[Assignment]:
Would you reproduce the entries that follow exactly as they appear?

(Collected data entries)
------------------------------

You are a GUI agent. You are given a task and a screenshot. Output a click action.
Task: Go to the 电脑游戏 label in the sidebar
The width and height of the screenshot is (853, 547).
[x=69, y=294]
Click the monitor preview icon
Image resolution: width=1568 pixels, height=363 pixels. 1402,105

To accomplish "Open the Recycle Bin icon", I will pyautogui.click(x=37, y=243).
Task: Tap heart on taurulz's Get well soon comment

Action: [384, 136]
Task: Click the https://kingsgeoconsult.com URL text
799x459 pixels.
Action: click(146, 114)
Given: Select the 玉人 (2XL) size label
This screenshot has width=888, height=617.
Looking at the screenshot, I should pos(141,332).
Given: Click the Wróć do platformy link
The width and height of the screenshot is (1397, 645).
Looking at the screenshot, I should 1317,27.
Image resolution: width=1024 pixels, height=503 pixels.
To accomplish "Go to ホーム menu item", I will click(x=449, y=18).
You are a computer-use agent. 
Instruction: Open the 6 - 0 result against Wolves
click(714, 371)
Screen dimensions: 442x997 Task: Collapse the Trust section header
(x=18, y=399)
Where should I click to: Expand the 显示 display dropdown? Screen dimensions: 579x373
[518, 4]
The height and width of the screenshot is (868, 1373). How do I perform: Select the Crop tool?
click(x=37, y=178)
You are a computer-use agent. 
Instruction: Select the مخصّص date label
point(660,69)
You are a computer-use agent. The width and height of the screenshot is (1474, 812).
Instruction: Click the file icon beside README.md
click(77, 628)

------------------------------

[Output for this exercise]:
You are a GUI agent. You are given a task and a screenshot. Output a click action.
Task: Go to the 电脑游戏 label in the sidebar
The width and height of the screenshot is (853, 547).
[x=69, y=294]
Click the monitor preview icon
Image resolution: width=1568 pixels, height=363 pixels. 1402,105

To accomplish "Open the Recycle Bin icon", I will pyautogui.click(x=37, y=243).
Task: Tap heart on taurulz's Get well soon comment

Action: [384, 136]
Task: Click the https://kingsgeoconsult.com URL text
799x459 pixels.
Action: click(146, 114)
Given: Select the 玉人 (2XL) size label
This screenshot has width=888, height=617.
Looking at the screenshot, I should pos(141,332).
Given: Click the Wróć do platformy link
The width and height of the screenshot is (1397, 645).
Looking at the screenshot, I should 1317,27.
Image resolution: width=1024 pixels, height=503 pixels.
To accomplish "Go to ホーム menu item", I will click(x=449, y=18).
You are a computer-use agent. 
Instruction: Open the 6 - 0 result against Wolves
click(714, 371)
Screen dimensions: 442x997 Task: Collapse the Trust section header
(x=18, y=399)
Where should I click to: Expand the 显示 display dropdown? Screen dimensions: 579x373
[518, 4]
The height and width of the screenshot is (868, 1373). How do I perform: Select the Crop tool?
click(x=37, y=178)
You are a computer-use agent. 
Instruction: Select the مخصّص date label
point(660,69)
You are a computer-use agent. The width and height of the screenshot is (1474, 812).
Instruction: Click the file icon beside README.md
click(77, 628)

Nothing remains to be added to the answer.